*About this exercise*
In the passage on the De Koel stadium, what purchase price did VVV agree on with the municipality of Venlo?

In June 2017, VVV developed plans to build a new stadium at the location of De Koel. The estimated costs (€12.5 million) would have to be invested by the business community. Six months later, VVV reached an agreement with the municipality of Venlo, owner of land and buildings around the stadium, about the purchase price of €545,000. As a new landowner, the club started working on the desired renovation of the stadium. After his retirement as club chairman, Hai Berden was appointed 'construction curate' and VVV announced on 29 June 2018 that the East Stand in De Koel would be named after him and henceforth known as the "Hai Berden tribune".

In June 2018, VVV commenced phase 1 of the renovation, which was estimated to cost a total of €6 million. In addition, some facilities (such as parking lot, toilets, catering and the new roof of the South Stand) would be improved and at the end of the year the construction of a new entrance was started, in which the ticketing, the fan shop, a museum and more workplaces for administrative staff would be accommodated. At the end of the 2018–19 season, the East Stand would be rebuilt with 800 additional seats and equipped with a fan café. After this first phase, the renovation would take place in the form of a multi-year project that must be completed within 15 years at the latest. The ultimate goal is a compact stadium with closed corners and an ultimate capacity of 12,000 covered seats. In May 2019, it turned out that some of the plans had to be postponed, including the renovation of the East Stand. The main reason was that the financing had not yet been finalised.

== Pitch ==
In the 2012–13 season, the pitch of De Koel, which in 2009 was voted the best pitch in the Eerste Divisie, was in poor condition, so much so it was listed as last in the "VVCS Fields Competition", a classification compiled by the eighteen chairmen of the Eredivisie clubs. VVV thus opted to replace the turf with an artificial turf. On 30 July 2013, it was announced that the synthetic turf pitch had been approved and met the requirements of the Royal Dutch Football Association (KNVB) and UEFA. On 9 August 2013, VVV played its first league match on this pitch against Willem II (2–0 win).

In May 2020, VVV chose to abandon the synthetic turf pitch again after seven years. From the 2020–21 season, there would again be natural grass in De Koel again.

*Dataset entries*
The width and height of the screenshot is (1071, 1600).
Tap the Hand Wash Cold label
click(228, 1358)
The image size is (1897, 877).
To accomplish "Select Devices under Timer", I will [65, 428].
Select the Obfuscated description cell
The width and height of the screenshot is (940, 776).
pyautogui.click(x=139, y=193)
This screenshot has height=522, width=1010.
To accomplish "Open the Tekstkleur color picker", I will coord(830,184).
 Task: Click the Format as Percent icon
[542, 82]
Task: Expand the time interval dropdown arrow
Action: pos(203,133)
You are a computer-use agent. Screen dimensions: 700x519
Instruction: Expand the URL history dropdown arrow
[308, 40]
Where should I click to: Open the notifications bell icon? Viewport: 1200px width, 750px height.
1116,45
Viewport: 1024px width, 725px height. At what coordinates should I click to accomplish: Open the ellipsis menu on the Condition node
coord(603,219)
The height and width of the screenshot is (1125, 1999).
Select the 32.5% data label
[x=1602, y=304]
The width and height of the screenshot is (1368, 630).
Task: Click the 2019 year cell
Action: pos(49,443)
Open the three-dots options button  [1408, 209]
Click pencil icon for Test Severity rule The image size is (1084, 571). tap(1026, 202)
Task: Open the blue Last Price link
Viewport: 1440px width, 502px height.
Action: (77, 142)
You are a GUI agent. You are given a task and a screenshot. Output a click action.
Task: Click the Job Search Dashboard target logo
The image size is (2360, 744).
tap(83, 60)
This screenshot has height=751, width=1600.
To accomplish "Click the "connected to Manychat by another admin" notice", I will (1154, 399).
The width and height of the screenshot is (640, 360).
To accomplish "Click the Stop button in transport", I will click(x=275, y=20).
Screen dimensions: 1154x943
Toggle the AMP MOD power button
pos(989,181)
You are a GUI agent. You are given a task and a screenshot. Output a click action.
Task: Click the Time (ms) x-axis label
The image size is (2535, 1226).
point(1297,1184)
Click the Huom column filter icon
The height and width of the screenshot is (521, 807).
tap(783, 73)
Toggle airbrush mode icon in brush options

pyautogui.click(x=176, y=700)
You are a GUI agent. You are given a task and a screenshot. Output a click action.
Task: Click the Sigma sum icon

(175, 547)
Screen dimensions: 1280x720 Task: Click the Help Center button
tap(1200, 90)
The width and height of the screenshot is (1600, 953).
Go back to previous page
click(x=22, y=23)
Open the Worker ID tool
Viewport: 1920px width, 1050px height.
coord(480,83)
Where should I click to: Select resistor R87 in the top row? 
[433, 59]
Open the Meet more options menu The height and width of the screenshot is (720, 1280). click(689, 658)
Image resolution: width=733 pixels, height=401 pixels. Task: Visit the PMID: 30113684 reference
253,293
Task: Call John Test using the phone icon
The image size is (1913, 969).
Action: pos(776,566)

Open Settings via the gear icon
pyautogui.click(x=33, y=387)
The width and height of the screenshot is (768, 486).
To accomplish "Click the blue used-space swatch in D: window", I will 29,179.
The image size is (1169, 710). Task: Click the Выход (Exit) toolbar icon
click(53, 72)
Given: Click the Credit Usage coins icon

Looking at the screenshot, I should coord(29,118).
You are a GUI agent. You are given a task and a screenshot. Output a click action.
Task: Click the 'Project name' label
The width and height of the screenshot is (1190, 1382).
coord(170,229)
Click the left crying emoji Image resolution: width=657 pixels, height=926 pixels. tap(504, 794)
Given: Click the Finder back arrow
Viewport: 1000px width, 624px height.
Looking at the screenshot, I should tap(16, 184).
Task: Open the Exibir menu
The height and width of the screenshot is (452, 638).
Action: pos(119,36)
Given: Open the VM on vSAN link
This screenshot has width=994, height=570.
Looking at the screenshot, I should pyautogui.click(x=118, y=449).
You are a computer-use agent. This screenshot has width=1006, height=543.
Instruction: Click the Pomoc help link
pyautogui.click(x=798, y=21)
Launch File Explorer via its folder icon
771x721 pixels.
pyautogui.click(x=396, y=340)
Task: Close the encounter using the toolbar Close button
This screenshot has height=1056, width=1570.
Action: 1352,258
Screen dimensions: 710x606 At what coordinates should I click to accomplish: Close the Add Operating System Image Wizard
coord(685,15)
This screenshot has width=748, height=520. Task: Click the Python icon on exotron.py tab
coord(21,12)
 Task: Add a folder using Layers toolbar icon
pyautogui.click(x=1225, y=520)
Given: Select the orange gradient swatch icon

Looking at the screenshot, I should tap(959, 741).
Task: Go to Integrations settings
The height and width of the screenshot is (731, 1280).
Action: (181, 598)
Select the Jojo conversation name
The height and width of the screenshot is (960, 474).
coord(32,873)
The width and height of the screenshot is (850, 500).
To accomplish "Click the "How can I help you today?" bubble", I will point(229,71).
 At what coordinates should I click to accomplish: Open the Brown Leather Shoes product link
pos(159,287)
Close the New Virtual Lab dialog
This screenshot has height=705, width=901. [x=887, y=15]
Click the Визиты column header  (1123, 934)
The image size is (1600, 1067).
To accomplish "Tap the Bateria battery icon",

*Exercise response*
€545,000